■ Work to complete
Omitting every picture, copy the lines from the one that contains "Image resolution: width=900" through the last line of the records below, exactly and with nothing added.

(Beginning of Records for the task)

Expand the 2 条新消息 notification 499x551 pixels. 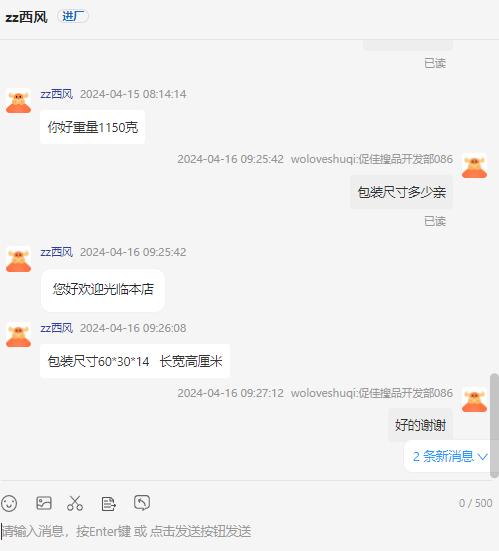pos(450,456)
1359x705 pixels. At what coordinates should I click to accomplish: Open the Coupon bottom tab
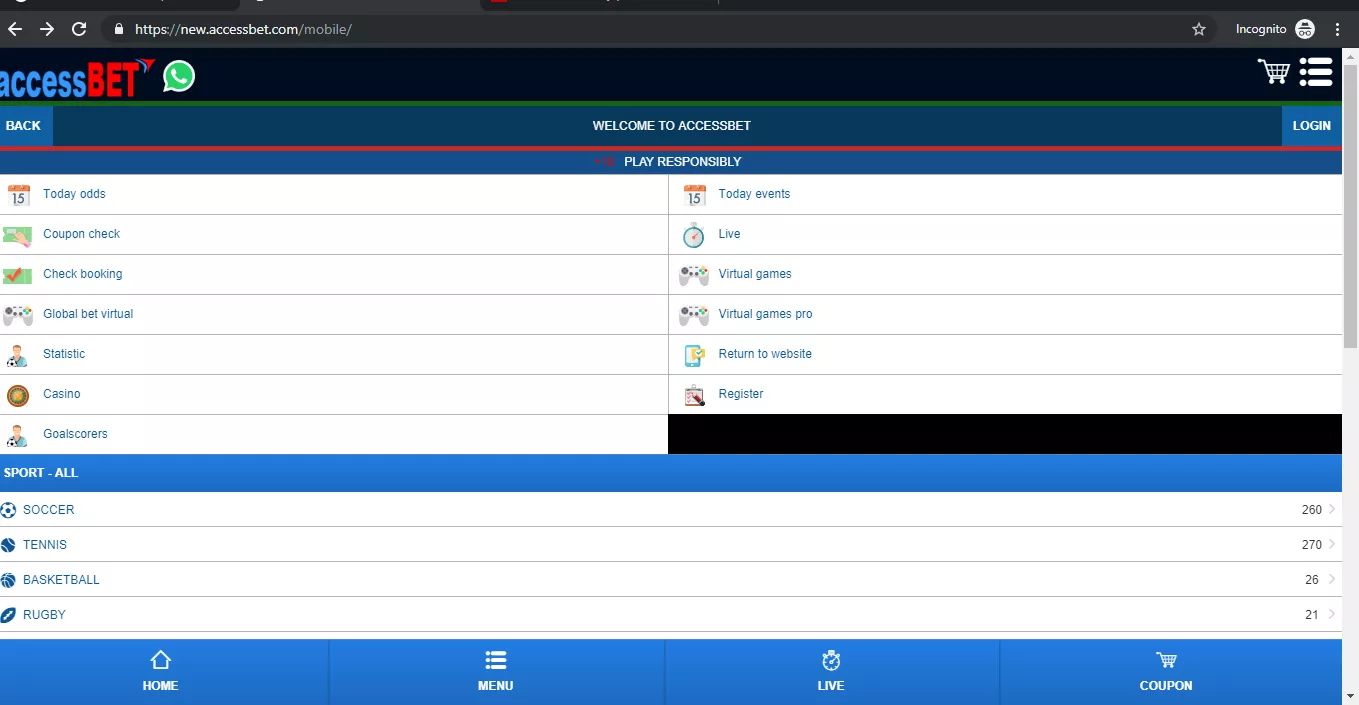pyautogui.click(x=1166, y=672)
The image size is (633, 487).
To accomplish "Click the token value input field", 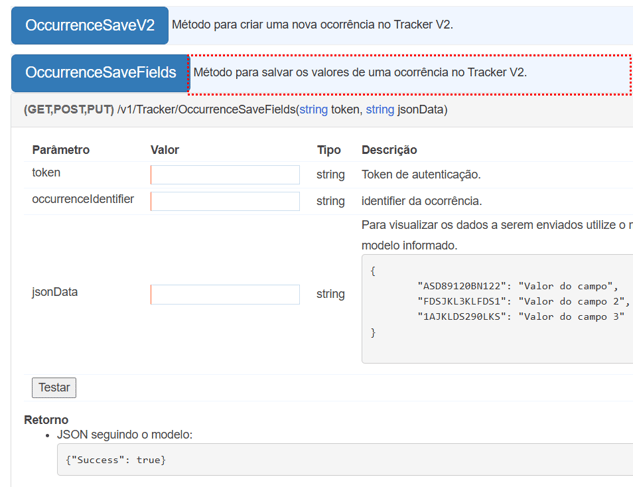I will pyautogui.click(x=225, y=175).
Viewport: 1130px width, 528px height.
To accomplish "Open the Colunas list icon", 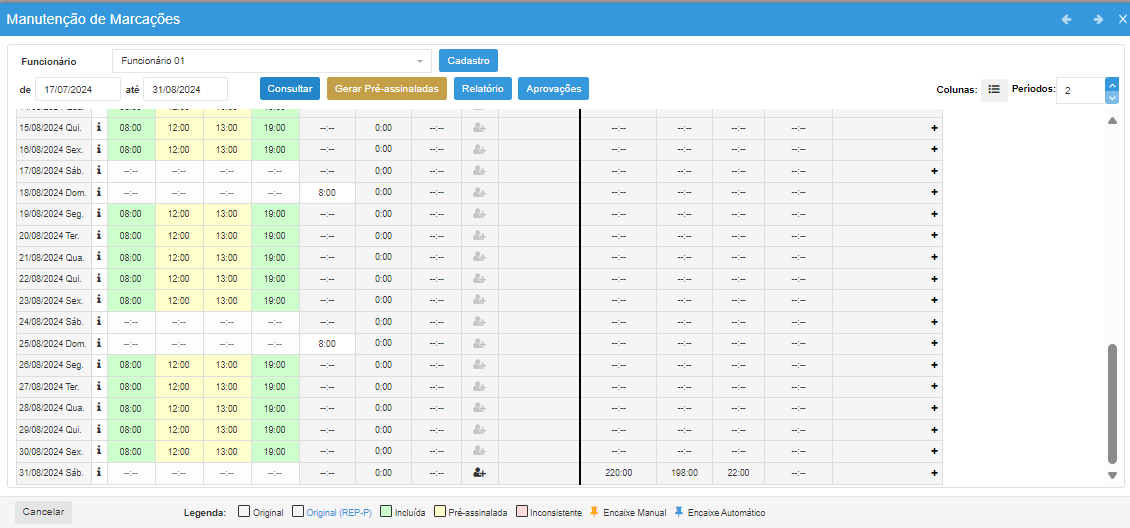I will coord(994,89).
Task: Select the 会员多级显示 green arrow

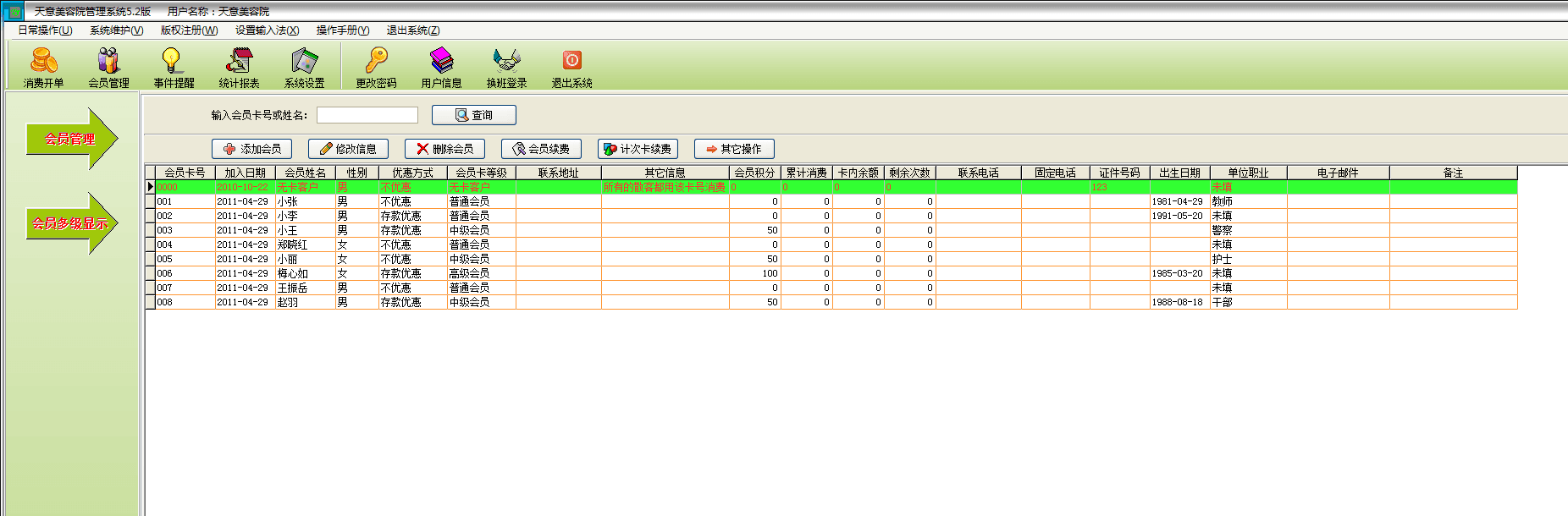Action: (70, 223)
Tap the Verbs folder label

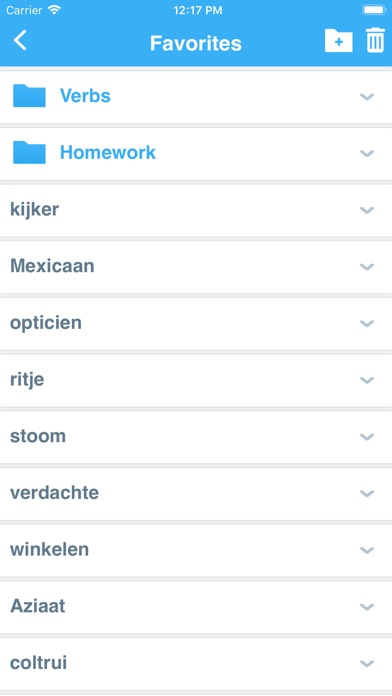click(85, 95)
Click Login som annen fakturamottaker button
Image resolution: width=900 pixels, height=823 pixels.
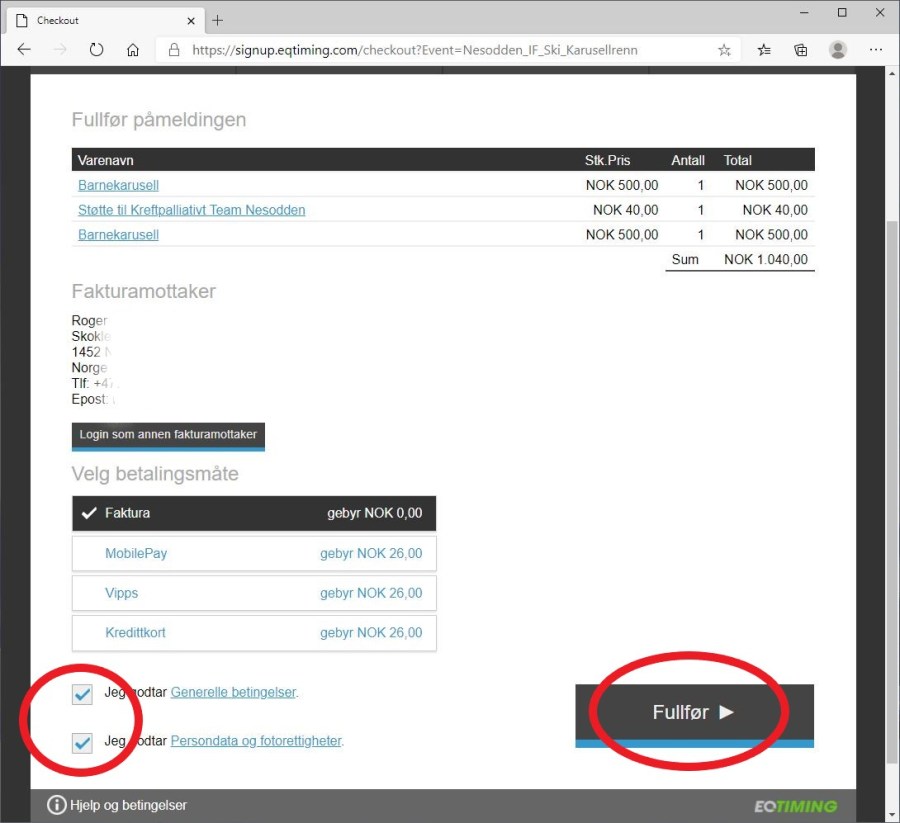[168, 435]
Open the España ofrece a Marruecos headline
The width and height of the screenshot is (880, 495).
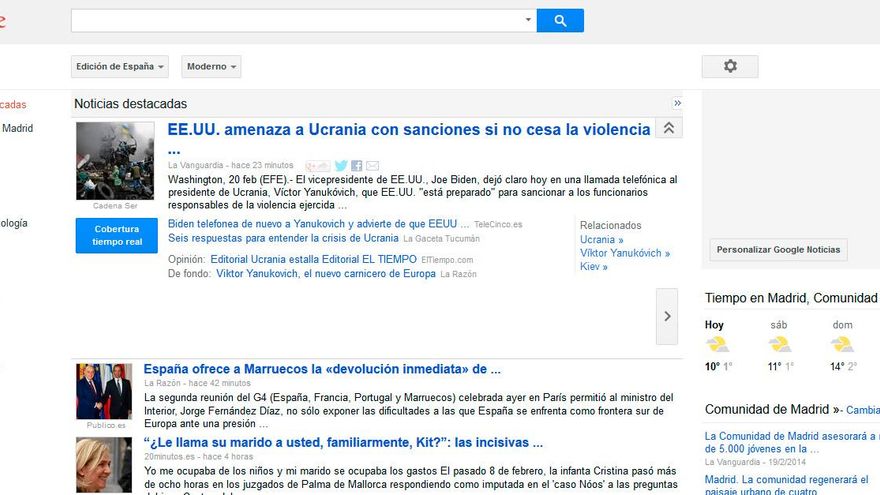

(End of Records for the task)

■ Answer section
Image resolution: width=900 pixels, height=823 pixels.
[168, 435]
Open the España ofrece a Marruecos headline
The width and height of the screenshot is (880, 495).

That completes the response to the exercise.